Die Kombination eines Luminometers mit einem speziellen Mikroskop für Lumineszenz zur PPI-Erkennung bietet mehrere Vorteile. Bei der Beobachtung vorhandener PPIs oder Veränderungen ihrer intrazellulären Lokalisation in einem Bereich kann die Genauigkeit der Lokalisation mittels mikroskopischer Bildgebung bestätigt werden, bevor eine Hochdurchsatzmessung mit einem Luminometer durchgeführt wird. Durch dieses System wird eine zusätzliche Fluoreszenzbildgebung zur Bestätigung der intrazellulären Lokalisierung überflüssig. Wir können dieselbe konstruierte Zelllinie mit Expression von NanoBiT oder HiBiT verwenden, um die intrazelluläre Lokalisierung und Hochdurchsatzerkennungen mit einem Luminometer zu überprüfen.

Autor

Taro Hayashi
Wissenschaftler, Biological Engineering, Advanced Optics Biological Engineering, Research and Development, Evident

^1. Zellkernlokalisierungssignal (wir haben das 3-fache des nukleären Repeat-Lokalisierungssignals verwendet).

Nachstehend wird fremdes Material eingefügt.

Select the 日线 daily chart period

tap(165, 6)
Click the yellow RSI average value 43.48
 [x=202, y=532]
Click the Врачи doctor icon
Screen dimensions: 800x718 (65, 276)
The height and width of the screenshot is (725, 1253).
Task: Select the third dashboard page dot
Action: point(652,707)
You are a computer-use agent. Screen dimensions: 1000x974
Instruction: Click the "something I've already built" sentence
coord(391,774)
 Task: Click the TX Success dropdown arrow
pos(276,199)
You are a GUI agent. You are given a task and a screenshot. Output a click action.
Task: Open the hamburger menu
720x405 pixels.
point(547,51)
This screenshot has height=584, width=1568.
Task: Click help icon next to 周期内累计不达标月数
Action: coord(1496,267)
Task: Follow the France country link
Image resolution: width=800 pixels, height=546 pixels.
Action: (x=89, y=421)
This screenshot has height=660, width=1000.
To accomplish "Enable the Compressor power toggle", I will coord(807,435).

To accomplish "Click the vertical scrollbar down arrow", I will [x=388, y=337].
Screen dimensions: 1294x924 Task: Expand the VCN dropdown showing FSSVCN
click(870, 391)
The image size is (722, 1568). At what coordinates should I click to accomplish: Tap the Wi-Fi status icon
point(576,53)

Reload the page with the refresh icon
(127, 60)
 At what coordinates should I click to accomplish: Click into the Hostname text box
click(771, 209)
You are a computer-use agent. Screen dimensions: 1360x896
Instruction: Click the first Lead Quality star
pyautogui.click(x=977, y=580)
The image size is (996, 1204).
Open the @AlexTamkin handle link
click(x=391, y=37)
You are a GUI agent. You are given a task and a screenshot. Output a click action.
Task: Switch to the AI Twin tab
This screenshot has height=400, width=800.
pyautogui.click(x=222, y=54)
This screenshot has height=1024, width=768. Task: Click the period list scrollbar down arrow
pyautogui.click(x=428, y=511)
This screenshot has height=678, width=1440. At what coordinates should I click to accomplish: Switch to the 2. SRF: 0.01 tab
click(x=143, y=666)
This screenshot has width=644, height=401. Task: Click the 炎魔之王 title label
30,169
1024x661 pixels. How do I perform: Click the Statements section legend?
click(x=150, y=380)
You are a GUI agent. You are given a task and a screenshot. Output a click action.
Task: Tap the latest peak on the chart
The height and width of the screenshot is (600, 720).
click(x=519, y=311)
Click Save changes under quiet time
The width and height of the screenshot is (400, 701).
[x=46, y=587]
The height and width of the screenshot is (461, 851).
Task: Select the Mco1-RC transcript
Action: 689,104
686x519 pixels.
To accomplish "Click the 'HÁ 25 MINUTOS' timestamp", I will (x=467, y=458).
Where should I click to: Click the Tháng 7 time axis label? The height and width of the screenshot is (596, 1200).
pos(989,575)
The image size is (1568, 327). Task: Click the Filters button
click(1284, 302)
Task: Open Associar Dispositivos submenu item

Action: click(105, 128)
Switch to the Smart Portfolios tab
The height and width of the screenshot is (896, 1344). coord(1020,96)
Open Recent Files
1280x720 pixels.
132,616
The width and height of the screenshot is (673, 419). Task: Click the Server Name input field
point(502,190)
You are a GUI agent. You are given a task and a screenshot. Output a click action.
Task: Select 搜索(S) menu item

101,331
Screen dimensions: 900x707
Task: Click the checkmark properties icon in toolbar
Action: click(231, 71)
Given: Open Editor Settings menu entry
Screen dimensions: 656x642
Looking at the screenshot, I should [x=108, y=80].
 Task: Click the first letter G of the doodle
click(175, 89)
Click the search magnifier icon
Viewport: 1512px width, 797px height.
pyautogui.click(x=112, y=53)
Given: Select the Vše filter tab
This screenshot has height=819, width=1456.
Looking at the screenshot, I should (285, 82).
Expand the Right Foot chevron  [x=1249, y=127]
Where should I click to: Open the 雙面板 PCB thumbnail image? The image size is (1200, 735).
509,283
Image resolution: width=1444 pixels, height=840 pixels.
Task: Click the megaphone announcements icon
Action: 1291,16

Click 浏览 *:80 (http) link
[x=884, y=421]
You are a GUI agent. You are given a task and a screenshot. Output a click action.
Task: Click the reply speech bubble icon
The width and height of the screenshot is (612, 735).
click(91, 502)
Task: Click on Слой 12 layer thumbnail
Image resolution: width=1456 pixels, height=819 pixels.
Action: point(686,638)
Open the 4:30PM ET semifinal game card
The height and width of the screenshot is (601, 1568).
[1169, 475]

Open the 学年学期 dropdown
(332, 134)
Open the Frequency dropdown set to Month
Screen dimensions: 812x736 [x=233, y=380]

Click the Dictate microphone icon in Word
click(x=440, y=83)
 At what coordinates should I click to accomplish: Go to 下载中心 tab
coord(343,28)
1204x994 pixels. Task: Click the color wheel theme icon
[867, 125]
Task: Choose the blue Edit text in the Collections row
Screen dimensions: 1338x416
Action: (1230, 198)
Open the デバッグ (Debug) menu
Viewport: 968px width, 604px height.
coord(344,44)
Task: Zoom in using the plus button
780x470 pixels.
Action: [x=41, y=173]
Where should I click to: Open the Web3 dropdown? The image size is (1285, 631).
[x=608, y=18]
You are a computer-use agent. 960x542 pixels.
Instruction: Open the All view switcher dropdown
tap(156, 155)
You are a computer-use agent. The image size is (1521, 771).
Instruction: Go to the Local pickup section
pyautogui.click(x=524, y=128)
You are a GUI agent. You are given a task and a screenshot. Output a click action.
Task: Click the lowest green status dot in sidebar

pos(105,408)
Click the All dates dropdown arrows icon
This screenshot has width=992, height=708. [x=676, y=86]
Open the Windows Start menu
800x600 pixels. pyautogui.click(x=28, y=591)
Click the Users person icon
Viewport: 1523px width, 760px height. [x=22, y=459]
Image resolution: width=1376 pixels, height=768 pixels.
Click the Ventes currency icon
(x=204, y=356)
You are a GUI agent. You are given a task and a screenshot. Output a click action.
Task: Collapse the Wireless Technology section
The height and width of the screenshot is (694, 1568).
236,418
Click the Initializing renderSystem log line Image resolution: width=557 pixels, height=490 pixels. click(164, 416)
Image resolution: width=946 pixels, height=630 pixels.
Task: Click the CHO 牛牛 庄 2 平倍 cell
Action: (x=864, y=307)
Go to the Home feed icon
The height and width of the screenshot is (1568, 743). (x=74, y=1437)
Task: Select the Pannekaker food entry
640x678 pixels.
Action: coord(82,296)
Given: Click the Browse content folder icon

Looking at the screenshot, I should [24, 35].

^2. Biolumineszenz-Bildgebungssystem basierend auf dem IXplore Live Mikroskop. Dieses System wurde unter Verwendung von Ergebnissen von Prof. Taro Nagai der Universität Osaka, Japan, Tokai Hit., Co, Ltd. in Zusammenarbeit mit Evident entwickelt. Diese Forschungsarbeiten entstanden im Rahmen des Programms der Japan Science and Technology Agency zur Entwicklung fortschrittlicher Mess- und Analysesysteme.

^3.HiBiT-Technologie zur Erkennung von Targetproteinen mittels Biolumineszenz unter Verwendung eines 11-Aminosäure-Peptid-Tags (HiBiT) und eines NanoLuc-Luciferase-Fragments mit etwa 18 kDa (LgBiT).